To a gamer, the title above might sound somewhat snide. But I’m sure there are people out there — non-gamers, I’d imagine — who would be surprised to read such a thing.
Matt Swayne, for Penn State News:
In a study of people’s experiences with video games, players indicated that they not only enjoyed playing games, but that they also frequently appreciated them at a deeper, more meaningful level. These findings should be encouraging to video game developers who want to invest in producing games that examine more meaningful, poignant or contemplative topics.
“Video games are often stereotyped as something that is just fun and entertaining, but not something that is deeply appreciated,” said Mary Beth Oliver, Distinguished Professor in Media Studies and co-director of Media Effects Research Laboratory, Penn State. “Video games do not seem to have the same critical acclaim as, for example, books and plays or even music.”
Participants in the study suggested that story details in the game were critical to feelings of appreciation. They also indicated that more meaningful games were associated with heightened feelings of insight or enrichment.

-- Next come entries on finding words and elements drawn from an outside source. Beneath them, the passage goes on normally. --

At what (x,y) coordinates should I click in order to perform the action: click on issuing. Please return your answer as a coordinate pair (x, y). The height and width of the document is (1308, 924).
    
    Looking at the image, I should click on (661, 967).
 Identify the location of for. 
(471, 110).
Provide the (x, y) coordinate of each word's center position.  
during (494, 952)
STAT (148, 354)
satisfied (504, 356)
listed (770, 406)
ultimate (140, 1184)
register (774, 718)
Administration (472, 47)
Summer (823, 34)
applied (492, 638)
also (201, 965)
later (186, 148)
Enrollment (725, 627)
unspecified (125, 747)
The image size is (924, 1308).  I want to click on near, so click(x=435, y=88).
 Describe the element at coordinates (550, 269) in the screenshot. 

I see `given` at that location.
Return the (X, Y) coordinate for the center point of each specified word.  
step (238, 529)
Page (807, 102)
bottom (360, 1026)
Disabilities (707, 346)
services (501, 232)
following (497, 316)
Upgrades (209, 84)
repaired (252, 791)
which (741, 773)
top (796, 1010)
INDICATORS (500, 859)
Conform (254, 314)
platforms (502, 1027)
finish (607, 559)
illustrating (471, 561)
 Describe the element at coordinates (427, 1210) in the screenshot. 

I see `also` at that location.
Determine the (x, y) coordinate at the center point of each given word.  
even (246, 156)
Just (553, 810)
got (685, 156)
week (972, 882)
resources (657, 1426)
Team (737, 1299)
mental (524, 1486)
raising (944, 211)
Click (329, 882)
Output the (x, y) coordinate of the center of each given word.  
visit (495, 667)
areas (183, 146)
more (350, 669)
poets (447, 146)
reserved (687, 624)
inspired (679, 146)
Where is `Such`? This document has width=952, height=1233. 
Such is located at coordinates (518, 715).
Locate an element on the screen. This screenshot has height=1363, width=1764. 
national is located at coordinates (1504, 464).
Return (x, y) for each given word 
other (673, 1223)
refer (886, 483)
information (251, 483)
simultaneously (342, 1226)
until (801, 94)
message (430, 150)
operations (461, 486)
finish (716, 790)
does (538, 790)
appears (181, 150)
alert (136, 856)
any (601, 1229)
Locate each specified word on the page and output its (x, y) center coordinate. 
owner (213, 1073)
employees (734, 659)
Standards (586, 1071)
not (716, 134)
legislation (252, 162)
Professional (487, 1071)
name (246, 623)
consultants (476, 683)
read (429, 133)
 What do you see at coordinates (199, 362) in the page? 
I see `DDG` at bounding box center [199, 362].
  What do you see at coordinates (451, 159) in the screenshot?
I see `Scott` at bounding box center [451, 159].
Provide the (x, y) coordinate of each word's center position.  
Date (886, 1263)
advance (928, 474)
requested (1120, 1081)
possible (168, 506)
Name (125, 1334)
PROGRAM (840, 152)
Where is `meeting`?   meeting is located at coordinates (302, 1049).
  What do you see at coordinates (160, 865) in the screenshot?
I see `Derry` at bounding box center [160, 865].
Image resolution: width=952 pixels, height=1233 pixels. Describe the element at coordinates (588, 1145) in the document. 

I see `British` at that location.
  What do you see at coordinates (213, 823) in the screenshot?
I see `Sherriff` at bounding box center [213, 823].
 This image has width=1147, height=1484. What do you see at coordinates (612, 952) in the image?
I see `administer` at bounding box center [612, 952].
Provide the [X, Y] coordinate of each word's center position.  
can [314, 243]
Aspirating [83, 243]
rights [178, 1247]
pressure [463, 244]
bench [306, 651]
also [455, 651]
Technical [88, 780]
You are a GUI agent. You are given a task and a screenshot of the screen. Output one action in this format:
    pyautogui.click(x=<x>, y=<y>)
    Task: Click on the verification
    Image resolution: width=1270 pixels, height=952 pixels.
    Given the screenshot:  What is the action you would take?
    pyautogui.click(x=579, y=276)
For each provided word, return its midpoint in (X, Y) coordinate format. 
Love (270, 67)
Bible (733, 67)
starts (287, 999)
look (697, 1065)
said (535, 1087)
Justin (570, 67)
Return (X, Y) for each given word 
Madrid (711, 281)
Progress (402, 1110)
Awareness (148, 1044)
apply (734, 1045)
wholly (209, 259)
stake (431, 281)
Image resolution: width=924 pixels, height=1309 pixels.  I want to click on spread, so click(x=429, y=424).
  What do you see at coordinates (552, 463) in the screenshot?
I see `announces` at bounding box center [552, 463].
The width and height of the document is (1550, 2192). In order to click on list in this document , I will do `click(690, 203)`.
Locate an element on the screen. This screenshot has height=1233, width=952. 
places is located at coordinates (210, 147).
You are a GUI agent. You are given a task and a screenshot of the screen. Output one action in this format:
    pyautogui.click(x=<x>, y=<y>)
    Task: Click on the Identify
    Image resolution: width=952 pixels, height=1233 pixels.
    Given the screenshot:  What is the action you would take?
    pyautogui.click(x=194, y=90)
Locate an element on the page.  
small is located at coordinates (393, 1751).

For a gamer who grew up playing Infocom’s text adventure games, it comes as no surprise that games can be immersive, compelling, and give you the sense that a thriving world exists independent of the user’s session. In the decades that followed that early era, games embraced pretty lights, and, with few exceptions, became roller coaster rides, going for the easy visceral thrill. And it was fun! But we’re entering a more exciting time for gamers. Virtual worlds are larger and more immersive than ever, sure. But developers seem to be embracing story and character development, which harkens back to those early Infocom adventures, where the narrative was all we had. It’s no longer just about the pretty lights.